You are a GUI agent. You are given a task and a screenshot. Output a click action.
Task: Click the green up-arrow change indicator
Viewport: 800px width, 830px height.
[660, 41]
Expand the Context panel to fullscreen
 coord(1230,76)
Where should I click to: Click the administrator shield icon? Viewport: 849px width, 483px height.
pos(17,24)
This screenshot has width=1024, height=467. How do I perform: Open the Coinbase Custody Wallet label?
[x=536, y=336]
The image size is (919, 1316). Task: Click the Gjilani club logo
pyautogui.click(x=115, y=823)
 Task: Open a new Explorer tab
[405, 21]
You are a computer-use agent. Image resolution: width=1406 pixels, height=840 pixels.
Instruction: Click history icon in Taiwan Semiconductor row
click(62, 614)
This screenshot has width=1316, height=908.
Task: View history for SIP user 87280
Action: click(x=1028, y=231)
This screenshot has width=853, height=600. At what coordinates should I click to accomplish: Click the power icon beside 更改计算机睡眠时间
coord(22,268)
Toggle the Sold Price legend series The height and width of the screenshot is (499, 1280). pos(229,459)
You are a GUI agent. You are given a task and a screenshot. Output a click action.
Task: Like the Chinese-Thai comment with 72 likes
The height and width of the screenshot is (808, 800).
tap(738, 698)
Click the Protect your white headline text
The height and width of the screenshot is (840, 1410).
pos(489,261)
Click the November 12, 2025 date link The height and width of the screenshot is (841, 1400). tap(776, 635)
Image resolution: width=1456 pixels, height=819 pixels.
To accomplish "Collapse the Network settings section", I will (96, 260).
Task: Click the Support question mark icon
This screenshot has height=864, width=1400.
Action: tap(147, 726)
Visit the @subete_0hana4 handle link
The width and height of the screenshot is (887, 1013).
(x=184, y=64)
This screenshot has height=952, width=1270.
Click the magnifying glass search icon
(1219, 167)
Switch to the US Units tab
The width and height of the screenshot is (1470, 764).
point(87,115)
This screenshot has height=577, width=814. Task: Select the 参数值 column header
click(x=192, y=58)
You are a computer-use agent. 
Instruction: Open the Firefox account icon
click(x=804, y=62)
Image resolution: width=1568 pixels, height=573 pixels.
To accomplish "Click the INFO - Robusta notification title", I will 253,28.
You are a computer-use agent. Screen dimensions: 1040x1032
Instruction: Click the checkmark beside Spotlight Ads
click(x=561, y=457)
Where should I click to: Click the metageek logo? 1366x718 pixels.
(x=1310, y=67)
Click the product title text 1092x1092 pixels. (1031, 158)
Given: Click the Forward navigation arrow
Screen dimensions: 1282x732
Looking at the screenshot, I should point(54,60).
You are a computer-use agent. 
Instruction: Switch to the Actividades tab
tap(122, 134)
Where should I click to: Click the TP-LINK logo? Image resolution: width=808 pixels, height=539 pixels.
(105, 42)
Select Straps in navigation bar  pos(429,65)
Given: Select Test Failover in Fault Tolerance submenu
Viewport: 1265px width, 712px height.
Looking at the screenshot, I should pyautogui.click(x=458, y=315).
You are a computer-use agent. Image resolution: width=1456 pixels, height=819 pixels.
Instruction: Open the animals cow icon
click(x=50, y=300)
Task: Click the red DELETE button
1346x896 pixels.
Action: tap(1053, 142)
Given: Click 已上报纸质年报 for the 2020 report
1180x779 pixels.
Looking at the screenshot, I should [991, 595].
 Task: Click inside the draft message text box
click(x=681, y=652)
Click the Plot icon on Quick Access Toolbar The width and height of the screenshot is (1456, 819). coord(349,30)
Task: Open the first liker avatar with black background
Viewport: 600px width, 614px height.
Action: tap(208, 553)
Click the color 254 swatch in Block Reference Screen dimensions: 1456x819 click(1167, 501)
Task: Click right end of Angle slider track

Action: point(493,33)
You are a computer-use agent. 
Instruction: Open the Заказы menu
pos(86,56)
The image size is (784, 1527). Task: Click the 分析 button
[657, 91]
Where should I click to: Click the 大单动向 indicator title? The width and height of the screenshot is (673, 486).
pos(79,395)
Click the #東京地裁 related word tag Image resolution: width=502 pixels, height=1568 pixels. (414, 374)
__________
Work required: Convert every line of the records above into a JSON array of strings, one string per line, leaving out blank lines.

Completed task:
[
  "You are a GUI agent. You are given a task and a screenshot. Output a click action.",
  "Task: Click the green up-arrow change indicator",
  "Viewport: 800px width, 830px height.",
  "[660, 41]",
  "Expand the Context panel to fullscreen",
  " coord(1230,76)",
  "Where should I click to: Click the administrator shield icon? Viewport: 849px width, 483px height.",
  "pos(17,24)",
  "This screenshot has width=1024, height=467. How do I perform: Open the Coinbase Custody Wallet label?",
  "[x=536, y=336]",
  "The image size is (919, 1316). Task: Click the Gjilani club logo",
  "pyautogui.click(x=115, y=823)",
  " Task: Open a new Explorer tab",
  "[405, 21]",
  "You are a computer-use agent. Image resolution: width=1406 pixels, height=840 pixels.",
  "Instruction: Click history icon in Taiwan Semiconductor row",
  "click(62, 614)",
  "This screenshot has width=1316, height=908.",
  "Task: View history for SIP user 87280",
  "Action: click(x=1028, y=231)",
  "This screenshot has width=853, height=600. At what coordinates should I click to accomplish: Click the power icon beside 更改计算机睡眠时间",
  "coord(22,268)",
  "Toggle the Sold Price legend series The height and width of the screenshot is (499, 1280). pos(229,459)",
  "You are a GUI agent. You are given a task and a screenshot. Output a click action.",
  "Task: Like the Chinese-Thai comment with 72 likes",
  "The height and width of the screenshot is (808, 800).",
  "tap(738, 698)",
  "Click the Protect your white headline text",
  "The height and width of the screenshot is (840, 1410).",
  "pos(489,261)",
  "Click the November 12, 2025 date link The height and width of the screenshot is (841, 1400). tap(776, 635)",
  "Image resolution: width=1456 pixels, height=819 pixels.",
  "To accomplish \"Collapse the Network settings section\", I will (96, 260).",
  "Task: Click the Support question mark icon",
  "This screenshot has height=864, width=1400.",
  "Action: tap(147, 726)",
  "Visit the @subete_0hana4 handle link",
  "The width and height of the screenshot is (887, 1013).",
  "(x=184, y=64)",
  "This screenshot has height=952, width=1270.",
  "Click the magnifying glass search icon",
  "(1219, 167)",
  "Switch to the US Units tab",
  "The width and height of the screenshot is (1470, 764).",
  "point(87,115)",
  "This screenshot has height=577, width=814. Task: Select the 参数值 column header",
  "click(x=192, y=58)",
  "You are a computer-use agent. ",
  "Instruction: Open the Firefox account icon",
  "click(x=804, y=62)",
  "Image resolution: width=1568 pixels, height=573 pixels.",
  "To accomplish \"Click the INFO - Robusta notification title\", I will 253,28.",
  "You are a computer-use agent. Screen dimensions: 1040x1032",
  "Instruction: Click the checkmark beside Spotlight Ads",
  "click(x=561, y=457)",
  "Where should I click to: Click the metageek logo? 1366x718 pixels.",
  "(x=1310, y=67)",
  "Click the product title text 1092x1092 pixels. (1031, 158)",
  "Given: Click the Forward navigation arrow",
  "Screen dimensions: 1282x732",
  "Looking at the screenshot, I should point(54,60).",
  "You are a computer-use agent. ",
  "Instruction: Switch to the Actividades tab",
  "tap(122, 134)",
  "Where should I click to: Click the TP-LINK logo? Image resolution: width=808 pixels, height=539 pixels.",
  "(105, 42)",
  "Select Straps in navigation bar  pos(429,65)",
  "Given: Select Test Failover in Fault Tolerance submenu",
  "Viewport: 1265px width, 712px height.",
  "Looking at the screenshot, I should pyautogui.click(x=458, y=315).",
  "You are a computer-use agent. Image resolution: width=1456 pixels, height=819 pixels.",
  "Instruction: Open the animals cow icon",
  "click(x=50, y=300)",
  "Task: Click the red DELETE button",
  "1346x896 pixels.",
  "Action: tap(1053, 142)",
  "Given: Click 已上报纸质年报 for the 2020 report",
  "1180x779 pixels.",
  "Looking at the screenshot, I should [991, 595].",
  " Task: Click inside the draft message text box",
  "click(x=681, y=652)",
  "Click the Plot icon on Quick Access Toolbar The width and height of the screenshot is (1456, 819). coord(349,30)",
  "Task: Open the first liker avatar with black background",
  "Viewport: 600px width, 614px height.",
  "Action: tap(208, 553)",
  "Click the color 254 swatch in Block Reference Screen dimensions: 1456x819 click(1167, 501)",
  "Task: Click right end of Angle slider track",
  "Action: point(493,33)",
  "You are a computer-use agent. ",
  "Instruction: Open the Заказы menu",
  "pos(86,56)",
  "The image size is (784, 1527). Task: Click the 分析 button",
  "[657, 91]",
  "Where should I click to: Click the 大单动向 indicator title? The width and height of the screenshot is (673, 486).",
  "pos(79,395)",
  "Click the #東京地裁 related word tag Image resolution: width=502 pixels, height=1568 pixels. (414, 374)"
]